= Worst Case Discharge =

Worst Case Discharge (WCD) is a calculation used by the Bureau of Ocean Energy Management, Regulation and Enforcement to determine the maximum flow rate for an offshore oil well in the event of an oil spill. WCD first came to prominence in the aftermath of the Deepwater Horizon Oil Spill to determine potential liability if another oil spill were to occur.

==History==
The now defunct Minerals Management Service planned to implement Worst Case Discharge studies before the Deepwater Horizon Oil Spill though the first actual was performed in August 2010 to model the Deepwater Horizon spill.
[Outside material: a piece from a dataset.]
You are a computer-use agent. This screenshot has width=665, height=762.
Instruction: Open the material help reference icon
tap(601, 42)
In January 2011, several major oil and gas companies were allowed to resume deepwater drilling while Worst Case Discharge studies were being completed.
In March 2011, the Worst Case Discharge study on the Deepwater Horizon Oil Spill was released to the public in the Flow Rate Technical Group final report.

==Calculation methods==

===Analytical equations===
Analytical equations are the simplest method for calculating WCD. However analytical equations cannot account for the rapid change in pressure and saturation near the well bore and have been replaced by simulation modeling.
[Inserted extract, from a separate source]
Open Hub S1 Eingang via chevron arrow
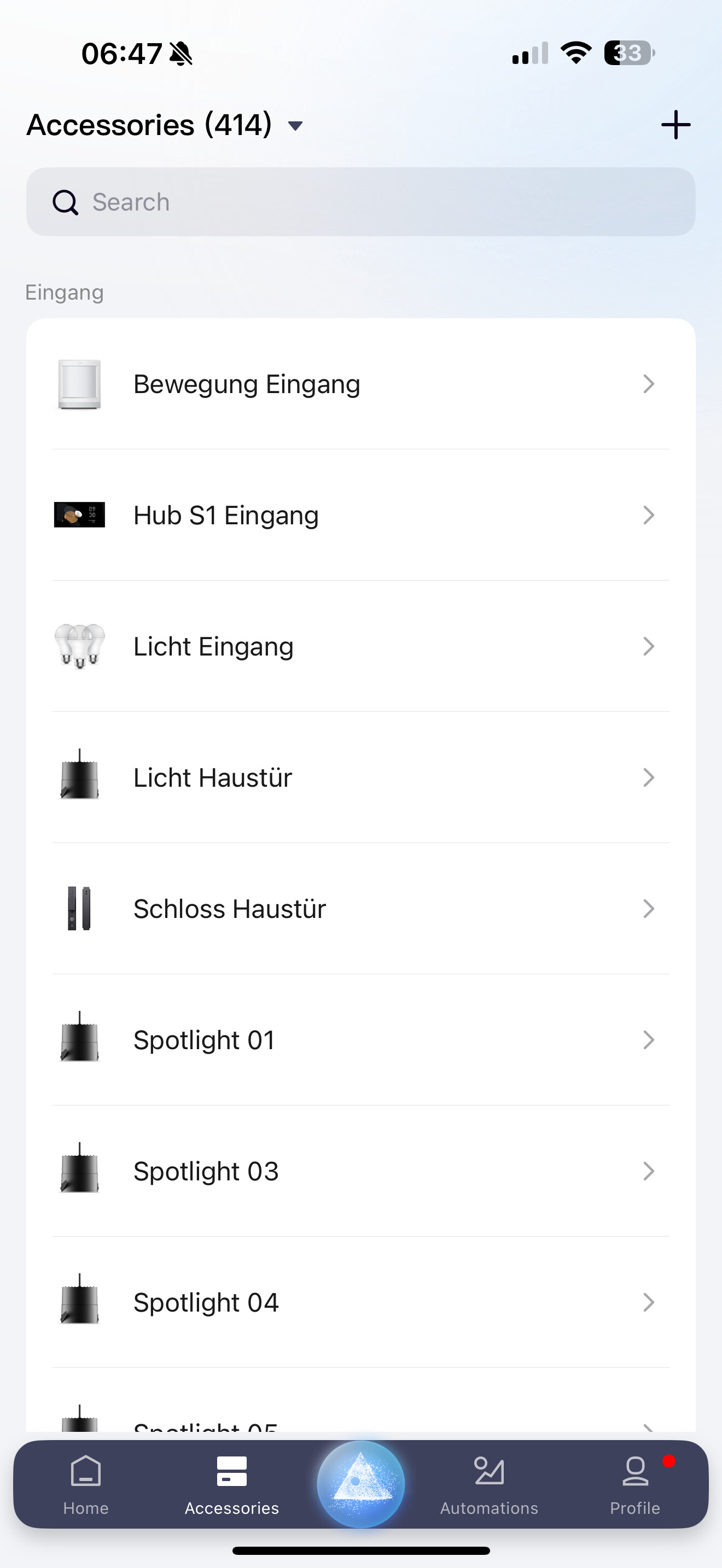Image resolution: width=722 pixels, height=1568 pixels. [648, 515]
===Reservoir simulation===
Reservoir simulation is the method used by the BOEMRE to calculate WCD as simulation can accurately model the rapid changes near well bore that occur in an uncontrolled blow out event. The BOEMRE currently uses the Merlin finite difference simulator and nodal analysis package to perform all WCD studies since using the software to determine the official flow rate for the Deepwater Horizon Oil Spill. Engineers typically use radial modeling to calculate WCD as a radial model can employ sufficiently small grid cell sizes around the well bore that increase in volume as cells extend into the aquifer.
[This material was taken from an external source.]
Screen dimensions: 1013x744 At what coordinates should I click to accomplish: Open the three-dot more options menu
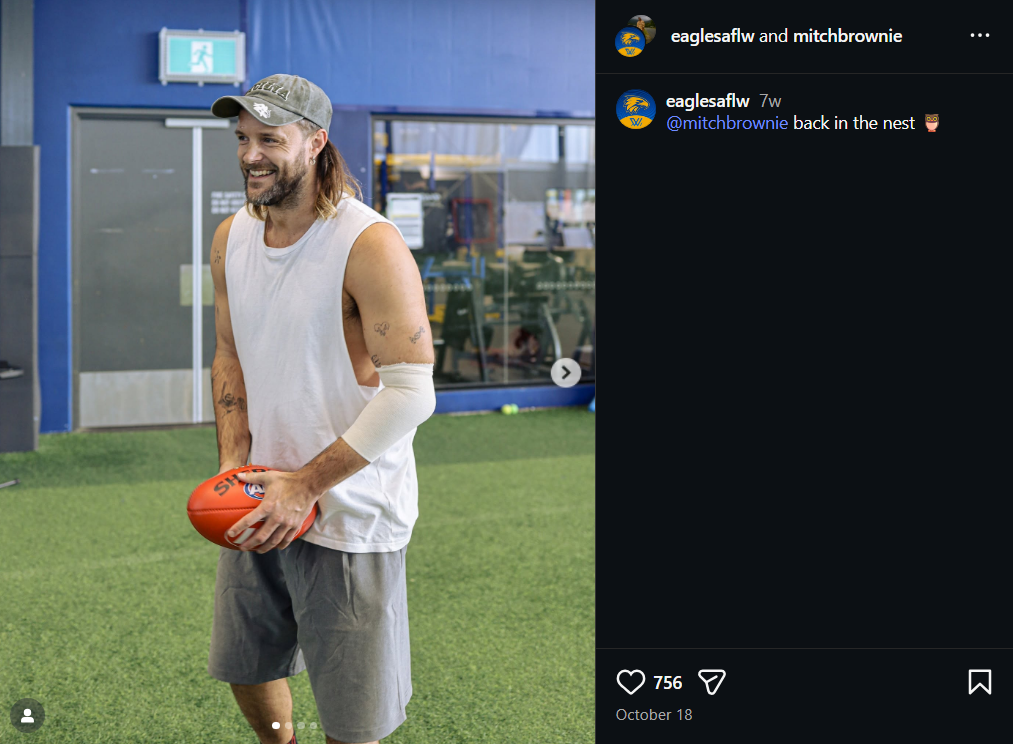click(x=979, y=36)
Full field modeling is generally only needed if a geologic barrier like a fault or pinch out is close enough to the well being studied there is pressure interference. Engineers also need to calculate the highest rate in each combination of geologic layers as the well is drilled. The WCD rate can be higher in certain cases if specific layers blowout rather than the entire reservoir as different combinations of aquifers, gas layers, and oil layers can limit or enhance flow.